Der reaktionäre Geistliche, der als Staatsanwalt Ende der 80er-Jahre mehr als 5.000 Oppositionelle zum Tode verurteilt hatte, wollte sein Land wieder zu „islamischen Tugenden“ zurückführen. Mit seinem repressiven Handeln sorgte Raisi jedoch dafür, dass der ohnehin tiefe Graben zwischen der herrschenden Geistlichkeit und der iranischen Zivilgesellschaft unüberbrückbar wurde.
„Zan, Zendegi, Azadi“ – Frau, Leben, Freiheit - lautet seit dem Tod der jungen Kurdin Mahsa Amini der Slogan der Protestbewegung. Mit der öffentlichen Verbrennung von Kopftüchern, dem Symbol für die Unterdrückung der Frau seit der Revolution von 1979, sagten sie dem Regime den Kampf an. „Die Protestwelle in Aminis Namen“, betont der iranische Politikwissenschaftler Homayoun Alizadeh, „ist ein Zeichen für die breite Unterstützung der politischen Macht und Handlungsfähigkeit von Frauen, die für den politischen Wandel im Iran von zentraler Bedeutung ist.“
Das Tragen des Schleiers war einst verboten
Die Frauenbewegung im Iran hat eine lange Tradition.

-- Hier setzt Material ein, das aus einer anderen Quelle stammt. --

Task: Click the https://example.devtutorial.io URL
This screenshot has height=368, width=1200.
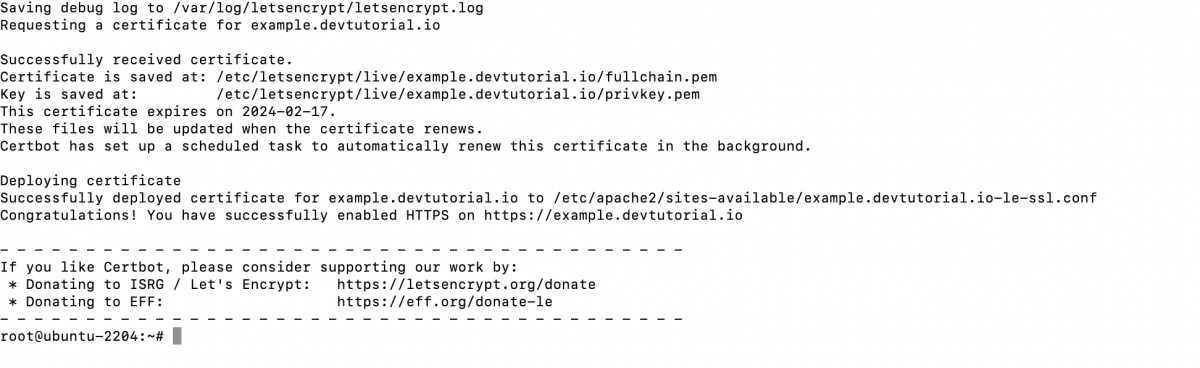Action: pos(613,215)
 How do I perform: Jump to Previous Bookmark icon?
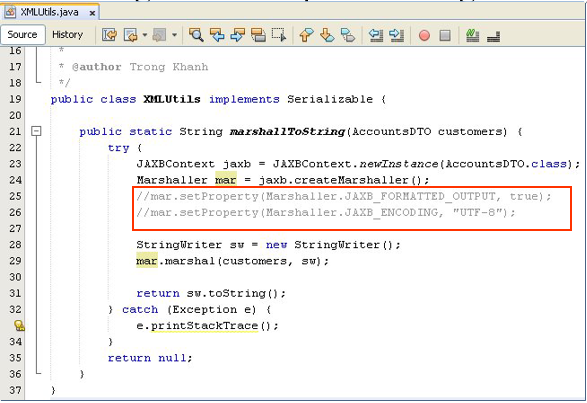306,35
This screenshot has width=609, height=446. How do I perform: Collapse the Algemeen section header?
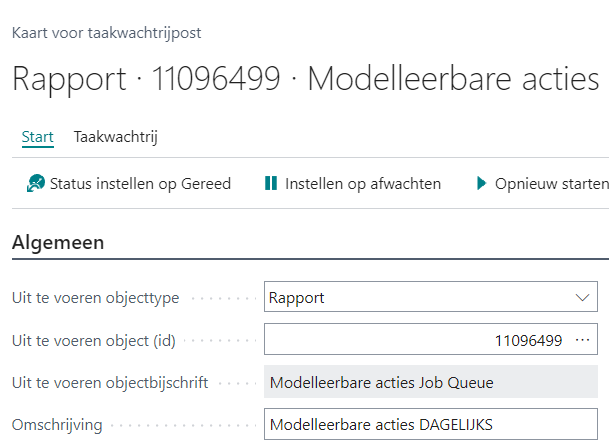click(59, 242)
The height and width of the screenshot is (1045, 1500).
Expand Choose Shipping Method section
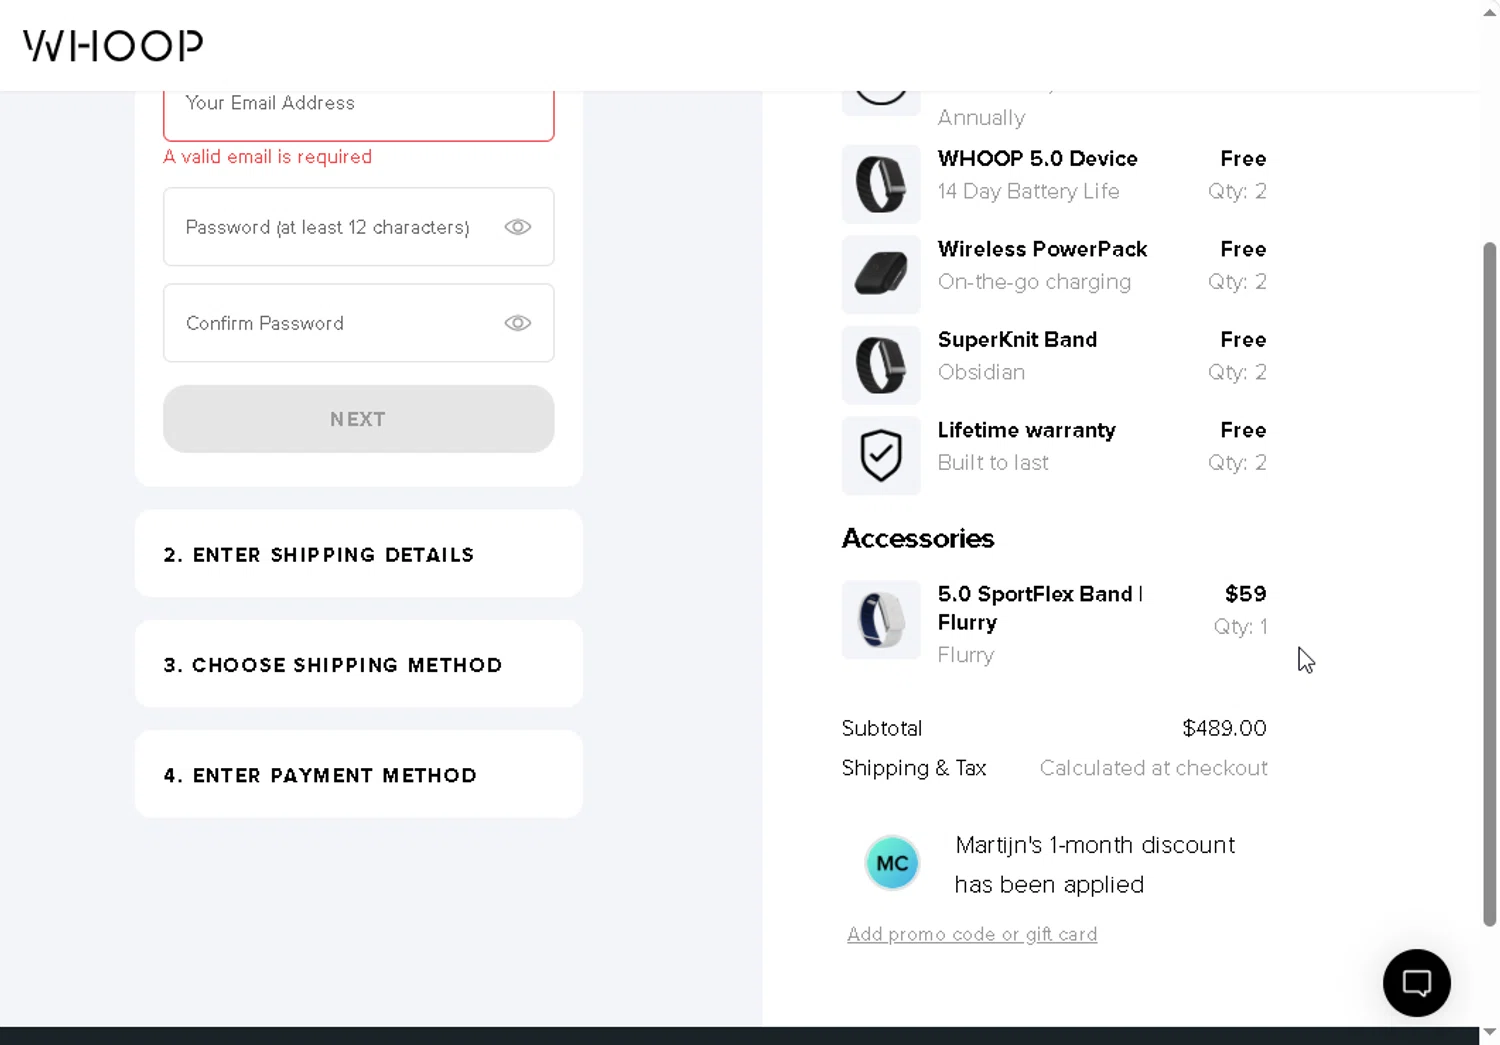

Bereits 1891 unterstützten iranische Frauen die Proteste gegen den damaligen König Nasser al-Din. Aus Geldnot hatte er das Tabakmonopol an britische Militärs vergeben. Nicht nur die Männer verzichteten daraufhin auf ihre Wasserpfeifen. Auch die Haremsdamen im Königspalast weigerten sich, dem Monarchen seine tägliche Wasserpfeife vorzubereiten. Der revidierte wenig später seine Entscheidung.
Die „Tabak-Bewegung“ gilt als die Keimzelle der konstitutionellen Revolution im Iran. Als Reza Khan, der erste König der Pahlavi-Dynastie, 1925 an die Macht kam, verbot er den Frauen das Tragen des Schleiers. Iran solle ein moderner Staat werden - so begründete er den radikalen Schritt. Unter seinem Sohn Mohammed Reza stieß die von oben verordnete Modernisierung zunehmend auf Ablehnung. Es ging dabei weniger um die Verhüllung, sondern um die Tatsache, dass Ende der 70er-Jahre im vermeintlich „modernen Iran“ fast 50 Prozent unterhalb der Armutsgrenze, der Schah dagegen in Saus und Braus lebte.
So waren es erneut die iranischen Frauen, die sich in der Hoffnung auf ein besseres Leben der Revolution anschlossen. Dass Khomeini – wie sein Amtsvorgänger Mohammed Reza – wie ein Diktator regieren würde, hatten die iranischen Frauen nicht erwartet. Ihnen blieb daher keine andere Wahl, als ihren langen Freiheitskampf fortzusetzen.